(Item-finding records)
** START **
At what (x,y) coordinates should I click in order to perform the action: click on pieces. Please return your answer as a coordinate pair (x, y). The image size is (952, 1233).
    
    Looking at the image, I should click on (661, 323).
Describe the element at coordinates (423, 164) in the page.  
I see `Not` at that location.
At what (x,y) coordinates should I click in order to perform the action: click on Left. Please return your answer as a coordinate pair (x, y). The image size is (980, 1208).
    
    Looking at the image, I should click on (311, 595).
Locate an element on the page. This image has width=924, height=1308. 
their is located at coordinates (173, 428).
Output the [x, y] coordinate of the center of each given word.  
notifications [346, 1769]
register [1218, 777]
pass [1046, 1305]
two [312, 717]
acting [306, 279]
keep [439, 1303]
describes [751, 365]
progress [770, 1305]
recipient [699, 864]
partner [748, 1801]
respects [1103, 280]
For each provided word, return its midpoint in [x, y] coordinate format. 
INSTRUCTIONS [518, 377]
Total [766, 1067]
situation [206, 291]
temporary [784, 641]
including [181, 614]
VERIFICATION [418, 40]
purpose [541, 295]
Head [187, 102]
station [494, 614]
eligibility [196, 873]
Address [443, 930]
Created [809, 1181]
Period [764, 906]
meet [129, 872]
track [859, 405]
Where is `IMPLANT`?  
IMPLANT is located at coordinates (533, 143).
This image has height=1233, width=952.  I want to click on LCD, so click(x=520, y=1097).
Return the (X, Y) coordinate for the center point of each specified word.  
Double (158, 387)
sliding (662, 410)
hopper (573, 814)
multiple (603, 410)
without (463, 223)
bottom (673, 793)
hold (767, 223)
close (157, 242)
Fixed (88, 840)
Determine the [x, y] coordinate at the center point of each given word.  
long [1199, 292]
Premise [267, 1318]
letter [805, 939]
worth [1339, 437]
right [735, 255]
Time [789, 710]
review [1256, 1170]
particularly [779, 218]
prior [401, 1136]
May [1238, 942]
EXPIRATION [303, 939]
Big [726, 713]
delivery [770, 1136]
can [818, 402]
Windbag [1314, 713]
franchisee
** END **
## Problem to solve
Can you recast all of the material above as a numbered list, leaving out any blank lines?

## Worked solution
1. At what (x,y) coordinates should I click in order to perform the action: click on pieces. Please return your answer as a coordinate pair (x, y). The image size is (952, 1233).
2.     Looking at the image, I should click on (661, 323).
3. Describe the element at coordinates (423, 164) in the page.  
4. I see `Not` at that location.
5. At what (x,y) coordinates should I click in order to perform the action: click on Left. Please return your answer as a coordinate pair (x, y). The image size is (980, 1208).
6.     Looking at the image, I should click on (311, 595).
7. Locate an element on the page. This image has width=924, height=1308. 
8. their is located at coordinates (173, 428).
9. Output the [x, y] coordinate of the center of each given word.  
10. notifications [346, 1769]
11. register [1218, 777]
12. pass [1046, 1305]
13. two [312, 717]
14. acting [306, 279]
15. keep [439, 1303]
16. describes [751, 365]
17. progress [770, 1305]
18. recipient [699, 864]
19. partner [748, 1801]
20. respects [1103, 280]
21. For each provided word, return its midpoint in [x, y] coordinate format. 
22. INSTRUCTIONS [518, 377]
23. Total [766, 1067]
24. situation [206, 291]
25. temporary [784, 641]
26. including [181, 614]
27. VERIFICATION [418, 40]
28. purpose [541, 295]
29. Head [187, 102]
30. station [494, 614]
31. eligibility [196, 873]
32. Address [443, 930]
33. Created [809, 1181]
34. Period [764, 906]
35. meet [129, 872]
36. track [859, 405]
37. Where is `IMPLANT`?  
38. IMPLANT is located at coordinates (533, 143).
39. This image has height=1233, width=952.  I want to click on LCD, so click(x=520, y=1097).
40. Return the (X, Y) coordinate for the center point of each specified word.  
41. Double (158, 387)
42. sliding (662, 410)
43. hopper (573, 814)
44. multiple (603, 410)
45. without (463, 223)
46. bottom (673, 793)
47. hold (767, 223)
48. close (157, 242)
49. Fixed (88, 840)
50. Determine the [x, y] coordinate at the center point of each given word.  
51. long [1199, 292]
52. Premise [267, 1318]
53. letter [805, 939]
54. worth [1339, 437]
55. right [735, 255]
56. Time [789, 710]
57. review [1256, 1170]
58. particularly [779, 218]
59. prior [401, 1136]
60. May [1238, 942]
61. EXPIRATION [303, 939]
62. Big [726, 713]
63. delivery [770, 1136]
64. can [818, 402]
65. Windbag [1314, 713]
66. franchisee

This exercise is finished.